Over time, this contributes to incomplete glycogen restoration and reduced performance capacity.
The pattern across the week
- Carbs fluctuate below optimal
- Protein frequently elevated
👉 Glycogen never fully restored
Day-to-day variability in carbohydrate intake leads to inconsistent glycogen restoration. Glycogen stores remain in partial depletion—not producing immediate failure but gradually reducing performance capacity.
Without full restoration, each session is performed at slightly reduced capacity, limiting performance and adaptation.
This creates a hidden problem
I am eating enough calories BUT Not enough usable fuel for performance
This is a critical distinction: the difference between energy availability and fuel availability.
I can consume sufficient calories to maintain energy balance, yet experience reduced performance due to inadequate carbohydrate availability.
This is often misinterpreted as fatigue, lack of fitness, or overtraining. In reality, it's a fueling mismatch.
Why carbs are critical
- Fuel harder efforts
- Refill glycogen
- Support brain and nervous system
👉 They determine consistency
Carbohydrates serve multiple roles beyond energy provision. At the muscular level, they support glycolysis and rapid ATP production essential for moderate-to-high intensity efforts.
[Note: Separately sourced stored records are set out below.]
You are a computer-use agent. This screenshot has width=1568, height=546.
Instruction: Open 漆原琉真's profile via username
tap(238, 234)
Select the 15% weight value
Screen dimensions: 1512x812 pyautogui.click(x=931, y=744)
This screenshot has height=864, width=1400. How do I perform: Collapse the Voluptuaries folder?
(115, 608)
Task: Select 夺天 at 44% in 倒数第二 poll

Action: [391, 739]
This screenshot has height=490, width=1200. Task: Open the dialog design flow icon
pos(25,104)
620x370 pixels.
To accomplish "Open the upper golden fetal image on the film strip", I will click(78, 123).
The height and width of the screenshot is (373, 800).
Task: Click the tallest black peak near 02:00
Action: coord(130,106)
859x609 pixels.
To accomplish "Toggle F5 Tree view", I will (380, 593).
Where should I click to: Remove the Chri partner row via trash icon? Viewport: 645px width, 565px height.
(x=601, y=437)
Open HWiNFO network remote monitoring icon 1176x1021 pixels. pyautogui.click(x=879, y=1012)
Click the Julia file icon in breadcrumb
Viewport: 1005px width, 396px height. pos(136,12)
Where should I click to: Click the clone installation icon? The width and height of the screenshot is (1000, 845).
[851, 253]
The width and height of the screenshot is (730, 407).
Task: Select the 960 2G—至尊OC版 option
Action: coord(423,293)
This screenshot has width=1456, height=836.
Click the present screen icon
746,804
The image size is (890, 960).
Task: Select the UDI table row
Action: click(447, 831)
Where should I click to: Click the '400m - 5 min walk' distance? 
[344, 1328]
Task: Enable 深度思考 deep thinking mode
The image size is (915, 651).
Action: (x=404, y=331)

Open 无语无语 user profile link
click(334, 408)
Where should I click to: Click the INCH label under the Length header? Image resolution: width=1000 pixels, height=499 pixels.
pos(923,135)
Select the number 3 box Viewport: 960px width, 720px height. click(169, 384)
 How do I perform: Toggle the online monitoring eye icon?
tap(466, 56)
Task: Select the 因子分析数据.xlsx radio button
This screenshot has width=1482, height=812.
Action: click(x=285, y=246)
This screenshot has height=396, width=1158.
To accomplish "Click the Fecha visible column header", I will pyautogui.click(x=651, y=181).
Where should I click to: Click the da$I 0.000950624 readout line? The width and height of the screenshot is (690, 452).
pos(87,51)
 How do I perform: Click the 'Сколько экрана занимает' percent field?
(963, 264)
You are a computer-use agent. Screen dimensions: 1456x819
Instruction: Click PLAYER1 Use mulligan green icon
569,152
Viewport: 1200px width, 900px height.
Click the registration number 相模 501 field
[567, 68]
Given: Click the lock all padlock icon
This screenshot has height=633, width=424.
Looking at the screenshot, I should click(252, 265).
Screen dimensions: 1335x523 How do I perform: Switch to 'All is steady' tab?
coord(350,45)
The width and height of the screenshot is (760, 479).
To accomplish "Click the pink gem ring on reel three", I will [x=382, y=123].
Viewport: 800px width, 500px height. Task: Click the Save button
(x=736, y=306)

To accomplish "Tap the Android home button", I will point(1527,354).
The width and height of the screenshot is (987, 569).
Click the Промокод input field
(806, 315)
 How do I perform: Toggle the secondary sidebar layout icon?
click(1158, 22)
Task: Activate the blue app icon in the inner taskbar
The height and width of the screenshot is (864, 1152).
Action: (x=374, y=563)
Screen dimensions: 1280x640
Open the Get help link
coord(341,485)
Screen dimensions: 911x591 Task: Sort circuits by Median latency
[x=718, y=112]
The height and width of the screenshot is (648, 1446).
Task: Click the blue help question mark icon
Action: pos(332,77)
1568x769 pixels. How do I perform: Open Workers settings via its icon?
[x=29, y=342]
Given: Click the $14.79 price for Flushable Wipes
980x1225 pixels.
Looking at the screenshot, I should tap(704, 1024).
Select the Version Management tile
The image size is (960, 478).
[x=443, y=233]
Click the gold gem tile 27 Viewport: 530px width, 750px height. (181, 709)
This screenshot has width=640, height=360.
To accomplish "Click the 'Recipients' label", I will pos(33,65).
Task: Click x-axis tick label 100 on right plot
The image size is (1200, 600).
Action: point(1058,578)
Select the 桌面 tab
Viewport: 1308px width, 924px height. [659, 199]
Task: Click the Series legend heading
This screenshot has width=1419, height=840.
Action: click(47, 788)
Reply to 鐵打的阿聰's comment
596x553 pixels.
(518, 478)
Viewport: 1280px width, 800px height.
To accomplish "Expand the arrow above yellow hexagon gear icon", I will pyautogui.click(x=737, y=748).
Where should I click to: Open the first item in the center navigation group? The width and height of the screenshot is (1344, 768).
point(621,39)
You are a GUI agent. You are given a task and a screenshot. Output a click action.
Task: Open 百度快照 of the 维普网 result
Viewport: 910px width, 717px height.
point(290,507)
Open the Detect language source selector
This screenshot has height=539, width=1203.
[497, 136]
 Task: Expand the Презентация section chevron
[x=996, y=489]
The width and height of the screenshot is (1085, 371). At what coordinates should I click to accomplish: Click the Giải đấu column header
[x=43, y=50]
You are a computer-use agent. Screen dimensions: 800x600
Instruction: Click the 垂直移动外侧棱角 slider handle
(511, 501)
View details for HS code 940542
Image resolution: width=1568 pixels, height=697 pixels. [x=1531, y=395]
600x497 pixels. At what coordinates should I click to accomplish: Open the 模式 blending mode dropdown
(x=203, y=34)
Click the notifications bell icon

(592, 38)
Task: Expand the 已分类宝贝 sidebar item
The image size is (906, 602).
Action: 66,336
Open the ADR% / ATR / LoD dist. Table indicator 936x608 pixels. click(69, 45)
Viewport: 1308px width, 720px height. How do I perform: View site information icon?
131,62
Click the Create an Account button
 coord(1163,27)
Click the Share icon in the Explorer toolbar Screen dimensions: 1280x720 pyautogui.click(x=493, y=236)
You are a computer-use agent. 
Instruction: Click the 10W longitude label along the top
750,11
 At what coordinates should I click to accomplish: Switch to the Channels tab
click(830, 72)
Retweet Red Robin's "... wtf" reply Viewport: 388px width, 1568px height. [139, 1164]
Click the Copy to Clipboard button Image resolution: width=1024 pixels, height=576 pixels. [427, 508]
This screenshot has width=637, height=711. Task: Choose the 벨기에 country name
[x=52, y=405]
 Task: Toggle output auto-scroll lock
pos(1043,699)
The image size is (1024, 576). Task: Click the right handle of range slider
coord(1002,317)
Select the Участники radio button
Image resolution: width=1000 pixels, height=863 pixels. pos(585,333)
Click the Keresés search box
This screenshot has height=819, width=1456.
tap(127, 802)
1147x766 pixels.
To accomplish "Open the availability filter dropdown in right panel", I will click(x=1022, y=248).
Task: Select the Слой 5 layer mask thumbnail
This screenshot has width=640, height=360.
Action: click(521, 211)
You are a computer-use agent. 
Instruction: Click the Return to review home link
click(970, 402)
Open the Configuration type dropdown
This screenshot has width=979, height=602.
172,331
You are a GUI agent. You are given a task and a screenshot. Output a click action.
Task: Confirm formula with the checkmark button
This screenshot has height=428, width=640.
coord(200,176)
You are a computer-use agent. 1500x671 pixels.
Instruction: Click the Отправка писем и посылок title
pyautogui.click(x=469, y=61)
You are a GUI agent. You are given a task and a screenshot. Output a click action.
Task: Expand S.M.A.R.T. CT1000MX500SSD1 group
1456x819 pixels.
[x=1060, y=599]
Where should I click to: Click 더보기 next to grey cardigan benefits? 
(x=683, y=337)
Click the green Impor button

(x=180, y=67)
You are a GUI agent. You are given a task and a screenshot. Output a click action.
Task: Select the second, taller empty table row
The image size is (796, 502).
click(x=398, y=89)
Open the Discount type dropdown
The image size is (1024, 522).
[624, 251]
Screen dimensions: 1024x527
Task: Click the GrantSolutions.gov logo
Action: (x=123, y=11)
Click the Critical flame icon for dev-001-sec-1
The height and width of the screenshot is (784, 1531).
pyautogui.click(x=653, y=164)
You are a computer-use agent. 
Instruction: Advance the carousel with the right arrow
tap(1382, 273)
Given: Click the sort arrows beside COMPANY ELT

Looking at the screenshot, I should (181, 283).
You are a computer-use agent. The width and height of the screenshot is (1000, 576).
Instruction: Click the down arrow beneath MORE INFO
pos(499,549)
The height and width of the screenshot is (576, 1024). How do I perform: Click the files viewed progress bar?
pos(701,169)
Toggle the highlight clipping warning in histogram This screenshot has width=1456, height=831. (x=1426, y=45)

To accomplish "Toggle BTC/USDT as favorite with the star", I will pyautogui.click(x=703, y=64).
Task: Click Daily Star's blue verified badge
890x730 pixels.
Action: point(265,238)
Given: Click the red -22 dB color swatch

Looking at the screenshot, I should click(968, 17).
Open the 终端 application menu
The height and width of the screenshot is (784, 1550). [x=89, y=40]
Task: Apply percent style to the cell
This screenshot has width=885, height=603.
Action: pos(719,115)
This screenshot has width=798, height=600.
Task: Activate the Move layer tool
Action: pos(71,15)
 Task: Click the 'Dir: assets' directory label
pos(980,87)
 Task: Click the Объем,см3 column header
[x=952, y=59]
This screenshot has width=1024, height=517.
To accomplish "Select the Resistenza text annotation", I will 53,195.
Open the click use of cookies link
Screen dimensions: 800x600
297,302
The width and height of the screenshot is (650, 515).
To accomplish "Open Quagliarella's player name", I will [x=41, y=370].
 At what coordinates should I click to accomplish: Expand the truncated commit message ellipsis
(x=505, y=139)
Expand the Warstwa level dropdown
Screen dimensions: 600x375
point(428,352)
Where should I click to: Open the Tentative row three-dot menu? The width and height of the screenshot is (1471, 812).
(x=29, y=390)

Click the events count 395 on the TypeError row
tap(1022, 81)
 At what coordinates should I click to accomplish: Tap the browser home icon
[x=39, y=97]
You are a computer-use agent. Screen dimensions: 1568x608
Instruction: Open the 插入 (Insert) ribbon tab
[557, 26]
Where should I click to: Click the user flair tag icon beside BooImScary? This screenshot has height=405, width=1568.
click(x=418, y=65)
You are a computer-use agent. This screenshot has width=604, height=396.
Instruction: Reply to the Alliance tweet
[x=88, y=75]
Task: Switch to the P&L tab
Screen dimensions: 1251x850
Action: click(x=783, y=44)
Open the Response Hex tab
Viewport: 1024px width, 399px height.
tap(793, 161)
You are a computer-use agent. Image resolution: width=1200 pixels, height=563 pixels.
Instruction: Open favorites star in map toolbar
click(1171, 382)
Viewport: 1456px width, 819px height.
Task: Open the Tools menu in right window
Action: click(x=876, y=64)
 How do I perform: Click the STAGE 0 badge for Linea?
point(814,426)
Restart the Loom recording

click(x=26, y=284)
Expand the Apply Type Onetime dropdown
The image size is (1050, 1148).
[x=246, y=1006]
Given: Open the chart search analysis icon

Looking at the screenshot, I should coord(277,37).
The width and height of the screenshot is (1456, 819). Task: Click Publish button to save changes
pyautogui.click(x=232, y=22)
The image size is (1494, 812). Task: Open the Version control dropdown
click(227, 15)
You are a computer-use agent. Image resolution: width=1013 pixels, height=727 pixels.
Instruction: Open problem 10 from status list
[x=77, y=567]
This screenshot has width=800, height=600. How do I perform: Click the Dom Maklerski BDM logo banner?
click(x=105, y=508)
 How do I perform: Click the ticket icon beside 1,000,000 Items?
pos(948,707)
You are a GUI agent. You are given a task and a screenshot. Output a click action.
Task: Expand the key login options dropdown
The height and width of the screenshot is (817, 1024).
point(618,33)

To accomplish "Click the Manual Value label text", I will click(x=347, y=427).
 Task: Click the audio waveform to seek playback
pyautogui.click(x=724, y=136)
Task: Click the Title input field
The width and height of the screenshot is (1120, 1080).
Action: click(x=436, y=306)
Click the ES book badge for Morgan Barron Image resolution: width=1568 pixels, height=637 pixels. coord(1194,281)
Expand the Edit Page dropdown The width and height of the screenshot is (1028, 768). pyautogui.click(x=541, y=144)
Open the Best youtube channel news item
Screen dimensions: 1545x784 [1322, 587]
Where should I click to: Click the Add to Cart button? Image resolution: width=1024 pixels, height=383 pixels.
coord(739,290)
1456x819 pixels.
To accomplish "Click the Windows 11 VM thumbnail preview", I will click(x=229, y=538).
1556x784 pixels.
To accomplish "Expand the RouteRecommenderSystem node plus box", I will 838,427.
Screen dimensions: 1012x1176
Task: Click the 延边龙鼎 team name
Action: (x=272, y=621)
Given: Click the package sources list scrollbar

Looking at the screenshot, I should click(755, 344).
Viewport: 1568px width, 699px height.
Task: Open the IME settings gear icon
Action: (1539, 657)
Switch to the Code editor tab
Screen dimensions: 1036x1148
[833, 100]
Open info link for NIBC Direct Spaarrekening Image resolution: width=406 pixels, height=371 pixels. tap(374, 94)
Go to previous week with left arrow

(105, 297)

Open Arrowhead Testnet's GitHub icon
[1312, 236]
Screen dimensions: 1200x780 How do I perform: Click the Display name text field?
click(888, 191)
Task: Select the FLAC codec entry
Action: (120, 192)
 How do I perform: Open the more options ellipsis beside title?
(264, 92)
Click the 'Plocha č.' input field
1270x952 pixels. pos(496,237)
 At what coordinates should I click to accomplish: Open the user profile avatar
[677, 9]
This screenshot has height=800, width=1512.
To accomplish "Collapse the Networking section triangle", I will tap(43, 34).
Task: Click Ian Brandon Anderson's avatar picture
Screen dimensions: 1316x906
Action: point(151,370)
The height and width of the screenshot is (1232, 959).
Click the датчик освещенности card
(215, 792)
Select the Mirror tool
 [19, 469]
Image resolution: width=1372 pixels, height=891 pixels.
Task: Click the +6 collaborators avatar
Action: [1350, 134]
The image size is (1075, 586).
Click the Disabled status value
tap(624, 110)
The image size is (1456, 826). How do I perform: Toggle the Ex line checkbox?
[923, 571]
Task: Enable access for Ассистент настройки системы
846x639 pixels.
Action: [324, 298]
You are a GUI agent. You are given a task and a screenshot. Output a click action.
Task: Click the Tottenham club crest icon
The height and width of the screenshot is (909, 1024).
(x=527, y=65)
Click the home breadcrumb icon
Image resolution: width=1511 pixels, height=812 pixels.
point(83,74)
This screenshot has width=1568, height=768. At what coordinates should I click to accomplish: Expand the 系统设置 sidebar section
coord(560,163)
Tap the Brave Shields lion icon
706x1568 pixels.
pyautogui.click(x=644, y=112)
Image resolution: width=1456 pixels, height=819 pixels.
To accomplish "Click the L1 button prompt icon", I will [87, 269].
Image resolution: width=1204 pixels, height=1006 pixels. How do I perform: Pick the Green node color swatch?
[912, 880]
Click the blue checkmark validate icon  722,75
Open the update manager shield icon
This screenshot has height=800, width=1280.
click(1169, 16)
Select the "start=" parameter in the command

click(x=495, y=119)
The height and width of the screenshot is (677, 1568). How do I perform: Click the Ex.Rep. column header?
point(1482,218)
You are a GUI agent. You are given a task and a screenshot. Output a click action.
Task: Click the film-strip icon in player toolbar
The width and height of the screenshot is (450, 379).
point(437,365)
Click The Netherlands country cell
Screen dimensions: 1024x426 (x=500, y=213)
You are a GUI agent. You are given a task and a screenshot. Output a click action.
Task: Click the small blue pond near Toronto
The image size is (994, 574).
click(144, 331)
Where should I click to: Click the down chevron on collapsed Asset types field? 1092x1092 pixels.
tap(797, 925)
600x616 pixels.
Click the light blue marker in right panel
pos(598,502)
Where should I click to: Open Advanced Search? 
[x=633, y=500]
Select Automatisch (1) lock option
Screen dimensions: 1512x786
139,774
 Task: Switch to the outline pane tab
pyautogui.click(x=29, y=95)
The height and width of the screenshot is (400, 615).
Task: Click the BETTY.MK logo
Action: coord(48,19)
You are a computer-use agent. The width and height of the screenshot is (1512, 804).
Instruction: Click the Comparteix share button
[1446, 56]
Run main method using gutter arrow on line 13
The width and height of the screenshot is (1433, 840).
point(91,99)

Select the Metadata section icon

In multi-day training, carbohydrates are essential for glycogen restoration and consistency.
Why fat cannot replace carbs
Fat is great for: Long steady energy, Aerobic work
BUT it cannot: Fuel intensity, Restore glycogen
Fat is important, particularly for lower intensity exercise. However, it cannot support rapid energy production or replenish glycogen stores.
Relying too heavily on fat at carbohydrate's expense impairs both performance and recovery.
Why more protein doesn't help
My body only needs so much. Above ~2.2 g/kg:
- No added recovery benefit
- No added performance
👉 It just displaces carbs
Protein intake beyond physiological requirements doesn't enhance muscle protein synthesis or recovery. More importantly, it reduces carbohydrate that can be consumed within total caloric intake.
What I actually needed
Based on my load:
- Carbs: 550–750g/day
- Protein: 110–130g/day
- Fat: 80–120g/day
👉 Small adjustment = big difference
For a 1311 TSS week, carbohydrate requirements fall into upper recommended ranges—typically 8–12+ g/kg.
Ensuring glycogen is fully restored requires sufficient carbohydrate plus appropriate daily distribution around training.
Why this matters across days
- Day 1 → fine
- Day 3 → slight fatigue
- Day 5 → noticeable drop
👉 This is cumulative underfueling
The effects of inadequate carbohydrate intake are cumulative. Each day of insufficient intake contributes to reduced glycogen stores.
Performance declines gradually, not suddenly.
What this looks like in training
- Runs feel harder
- Pace fades late
- HR drifts higher
- Workouts feel "flat"
👉 I am completing training, not maximizing it
These are real-world signs of suboptimal fueling. Performance doesn't collapse—it's consistently below potential.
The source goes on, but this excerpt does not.